The tool builds the characteristic polynomial from your matrix. For a 2 by 2 matrix, it uses the trace, determinant, and quadratic formula. For a 3 by 3 matrix, it builds the cubic characteristic equation. It then applies an iterative complex root method. This lets the calculator report real and complex eigenvalues in one place. It also estimates eigenvectors when the eigenvalue is real.

Reading The Results

The real part shows horizontal position on the graph. The imaginary part shows vertical position. Points on the horizontal axis are real eigenvalues. Points above or below it are complex values. The determinant equals the product of eigenvalues. The trace equals their sum. These checks help you verify the result quickly. Small rounding errors can appear because some roots are numeric.

Practical Tips

Enter clean numbers first. Avoid very large mixed scales when possible. Use higher precision when values are close together. Check the characteristic polynomial before using the result in a report. Download the CSV file for spreadsheet work. Use the PDF file for sharing, printing, or lesson notes. If the matrix has repeated eigenvalues, eigenvectors may need extra manual checking.

Use Cases

Teachers can demonstrate roots, traces, and determinants together. Students can compare hand solutions with numeric output. Engineers can study modes and stability. Developers can test transformation matrices before coding simulations or visual tools. This workflow saves time while keeping algebra visible, structured, and easier to review.

FAQs

What is an eigenvalue?

An eigenvalue is a number that shows how a matrix scales an eigenvector. The eigenvector keeps its direction after multiplication by the matrix.

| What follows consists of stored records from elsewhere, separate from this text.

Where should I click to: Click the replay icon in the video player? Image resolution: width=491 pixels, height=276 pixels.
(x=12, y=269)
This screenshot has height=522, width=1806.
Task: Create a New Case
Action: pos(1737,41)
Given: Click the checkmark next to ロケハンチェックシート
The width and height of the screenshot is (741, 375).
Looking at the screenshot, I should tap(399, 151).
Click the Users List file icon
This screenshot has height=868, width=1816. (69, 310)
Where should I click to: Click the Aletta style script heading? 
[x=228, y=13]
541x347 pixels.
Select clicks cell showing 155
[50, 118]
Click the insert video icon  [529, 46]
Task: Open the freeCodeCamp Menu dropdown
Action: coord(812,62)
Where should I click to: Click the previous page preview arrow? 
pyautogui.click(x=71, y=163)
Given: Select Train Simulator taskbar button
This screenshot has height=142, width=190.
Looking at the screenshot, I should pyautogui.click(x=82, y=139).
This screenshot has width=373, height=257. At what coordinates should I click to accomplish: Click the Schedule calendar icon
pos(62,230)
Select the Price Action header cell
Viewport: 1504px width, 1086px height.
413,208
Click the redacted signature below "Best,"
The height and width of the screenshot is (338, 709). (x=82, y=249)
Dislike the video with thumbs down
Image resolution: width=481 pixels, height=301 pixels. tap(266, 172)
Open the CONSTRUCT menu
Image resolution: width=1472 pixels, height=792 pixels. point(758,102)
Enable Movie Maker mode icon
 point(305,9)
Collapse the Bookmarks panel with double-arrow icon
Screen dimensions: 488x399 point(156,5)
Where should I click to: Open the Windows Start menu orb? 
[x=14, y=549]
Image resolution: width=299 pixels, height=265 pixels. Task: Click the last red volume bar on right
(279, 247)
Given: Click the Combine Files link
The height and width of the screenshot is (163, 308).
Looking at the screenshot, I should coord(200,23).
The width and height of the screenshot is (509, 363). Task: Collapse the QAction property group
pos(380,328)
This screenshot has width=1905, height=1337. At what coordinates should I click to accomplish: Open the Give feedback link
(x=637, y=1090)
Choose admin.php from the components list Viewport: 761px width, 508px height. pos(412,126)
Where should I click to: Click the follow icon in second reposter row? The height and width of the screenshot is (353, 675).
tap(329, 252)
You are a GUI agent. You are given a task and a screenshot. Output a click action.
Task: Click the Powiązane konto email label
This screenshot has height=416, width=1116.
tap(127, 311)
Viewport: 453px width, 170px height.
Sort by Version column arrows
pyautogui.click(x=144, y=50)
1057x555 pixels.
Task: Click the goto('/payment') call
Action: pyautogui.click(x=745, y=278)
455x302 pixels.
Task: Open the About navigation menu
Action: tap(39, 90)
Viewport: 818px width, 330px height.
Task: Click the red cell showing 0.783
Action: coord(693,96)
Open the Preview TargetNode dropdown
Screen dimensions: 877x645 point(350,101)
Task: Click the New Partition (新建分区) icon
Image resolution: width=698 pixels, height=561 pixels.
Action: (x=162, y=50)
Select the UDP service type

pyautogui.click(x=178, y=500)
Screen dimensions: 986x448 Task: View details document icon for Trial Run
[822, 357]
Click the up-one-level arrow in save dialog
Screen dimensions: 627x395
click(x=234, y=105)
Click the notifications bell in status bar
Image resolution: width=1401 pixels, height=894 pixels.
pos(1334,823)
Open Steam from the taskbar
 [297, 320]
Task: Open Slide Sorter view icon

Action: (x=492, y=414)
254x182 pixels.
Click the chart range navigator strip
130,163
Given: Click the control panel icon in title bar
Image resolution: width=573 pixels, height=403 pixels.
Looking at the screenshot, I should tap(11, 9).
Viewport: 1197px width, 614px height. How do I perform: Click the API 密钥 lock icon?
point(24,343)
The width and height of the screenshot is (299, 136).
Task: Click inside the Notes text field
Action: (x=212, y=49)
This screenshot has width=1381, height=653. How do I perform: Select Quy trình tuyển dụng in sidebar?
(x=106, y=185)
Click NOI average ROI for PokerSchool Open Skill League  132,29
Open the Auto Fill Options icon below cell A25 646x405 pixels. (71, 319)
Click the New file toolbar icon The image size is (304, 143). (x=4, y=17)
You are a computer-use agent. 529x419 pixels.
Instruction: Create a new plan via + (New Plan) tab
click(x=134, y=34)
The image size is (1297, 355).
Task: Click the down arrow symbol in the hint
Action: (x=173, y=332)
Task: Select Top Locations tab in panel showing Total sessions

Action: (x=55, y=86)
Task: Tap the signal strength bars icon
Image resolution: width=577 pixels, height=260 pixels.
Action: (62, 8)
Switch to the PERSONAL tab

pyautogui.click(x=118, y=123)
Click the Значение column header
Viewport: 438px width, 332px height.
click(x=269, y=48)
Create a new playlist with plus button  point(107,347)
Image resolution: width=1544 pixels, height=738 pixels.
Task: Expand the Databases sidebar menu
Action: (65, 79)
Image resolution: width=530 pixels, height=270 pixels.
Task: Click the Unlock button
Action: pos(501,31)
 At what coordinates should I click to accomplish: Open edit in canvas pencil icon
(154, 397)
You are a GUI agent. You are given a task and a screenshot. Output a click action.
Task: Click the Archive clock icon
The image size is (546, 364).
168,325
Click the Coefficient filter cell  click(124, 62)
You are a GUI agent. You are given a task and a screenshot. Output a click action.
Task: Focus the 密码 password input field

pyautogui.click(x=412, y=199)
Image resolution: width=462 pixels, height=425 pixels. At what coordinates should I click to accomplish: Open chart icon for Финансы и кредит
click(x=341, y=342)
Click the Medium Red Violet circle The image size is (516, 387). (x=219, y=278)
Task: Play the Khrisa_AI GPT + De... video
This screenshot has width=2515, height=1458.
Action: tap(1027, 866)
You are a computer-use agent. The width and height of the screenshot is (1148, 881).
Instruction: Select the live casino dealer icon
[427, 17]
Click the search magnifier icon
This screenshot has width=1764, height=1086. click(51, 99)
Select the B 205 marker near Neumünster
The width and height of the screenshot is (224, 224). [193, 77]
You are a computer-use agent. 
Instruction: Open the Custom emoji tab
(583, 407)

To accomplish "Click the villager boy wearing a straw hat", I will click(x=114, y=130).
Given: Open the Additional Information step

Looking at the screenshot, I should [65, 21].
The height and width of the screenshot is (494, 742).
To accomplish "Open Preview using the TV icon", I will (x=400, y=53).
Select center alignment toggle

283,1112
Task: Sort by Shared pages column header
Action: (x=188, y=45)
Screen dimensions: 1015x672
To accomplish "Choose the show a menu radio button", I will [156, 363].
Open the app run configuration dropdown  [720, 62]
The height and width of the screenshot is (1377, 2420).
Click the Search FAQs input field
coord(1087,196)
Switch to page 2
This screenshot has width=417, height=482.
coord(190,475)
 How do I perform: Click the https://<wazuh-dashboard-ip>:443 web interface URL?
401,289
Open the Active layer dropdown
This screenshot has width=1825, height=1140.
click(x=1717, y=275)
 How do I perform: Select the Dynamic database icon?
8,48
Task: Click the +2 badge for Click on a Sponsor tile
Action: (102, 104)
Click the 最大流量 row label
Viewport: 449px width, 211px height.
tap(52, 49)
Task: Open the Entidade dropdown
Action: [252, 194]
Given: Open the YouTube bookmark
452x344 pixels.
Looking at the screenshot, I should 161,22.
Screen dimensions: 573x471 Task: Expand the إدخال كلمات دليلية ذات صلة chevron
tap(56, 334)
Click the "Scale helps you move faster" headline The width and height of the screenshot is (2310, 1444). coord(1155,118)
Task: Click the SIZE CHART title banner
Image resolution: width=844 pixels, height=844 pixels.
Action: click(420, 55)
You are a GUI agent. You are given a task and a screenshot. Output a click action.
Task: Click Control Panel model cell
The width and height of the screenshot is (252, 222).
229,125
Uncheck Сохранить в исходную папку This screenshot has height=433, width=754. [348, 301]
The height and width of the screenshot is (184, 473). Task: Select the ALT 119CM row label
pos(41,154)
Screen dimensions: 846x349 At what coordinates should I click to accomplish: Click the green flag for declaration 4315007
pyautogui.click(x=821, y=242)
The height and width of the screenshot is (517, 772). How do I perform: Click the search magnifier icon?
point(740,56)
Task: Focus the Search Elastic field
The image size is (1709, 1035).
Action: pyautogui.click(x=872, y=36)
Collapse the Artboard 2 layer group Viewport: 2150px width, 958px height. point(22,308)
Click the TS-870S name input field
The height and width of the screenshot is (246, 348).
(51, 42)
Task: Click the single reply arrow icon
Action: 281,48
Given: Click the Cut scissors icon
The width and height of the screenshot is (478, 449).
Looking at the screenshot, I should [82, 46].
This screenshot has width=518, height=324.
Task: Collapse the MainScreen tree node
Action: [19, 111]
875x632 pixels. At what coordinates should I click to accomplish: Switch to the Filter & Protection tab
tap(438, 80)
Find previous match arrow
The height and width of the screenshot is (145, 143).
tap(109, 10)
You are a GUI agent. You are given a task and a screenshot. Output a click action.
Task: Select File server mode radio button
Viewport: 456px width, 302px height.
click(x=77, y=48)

What matrix sizes are supported?

This calculator supports 2 x 2 and 3 x 3 square matrices. These formats cover many common algebra, physics, engineering, and data tasks.

Can eigenvalues be complex?

Yes. Matrices can have complex eigenvalues. They often appear when the matrix includes rotation effects, oscillation behavior, or a negative discriminant.

Why does the calculator show a graph?

The graph places each eigenvalue by real and imaginary parts. It helps you see whether roots are real, complex, repeated, or balanced around an axis.

Are eigenvectors always displayed?

Real eigenvectors are estimated for real eigenvalues. Complex eigenvectors are not displayed here, because they need complex vector formatting and extra interpretation.

What does trace mean?

The trace is the sum of diagonal matrix entries. For a square matrix, it also equals the sum of eigenvalues when multiplicities are counted.

What does determinant mean?

The determinant measures scale and orientation effects. It also equals the product of all eigenvalues, counted with their algebraic multiplicities.

Why are some answers rounded?

Some 3 x 3 roots need numerical solving. The precision setting controls displayed decimals, but tiny rounding differences can still appear.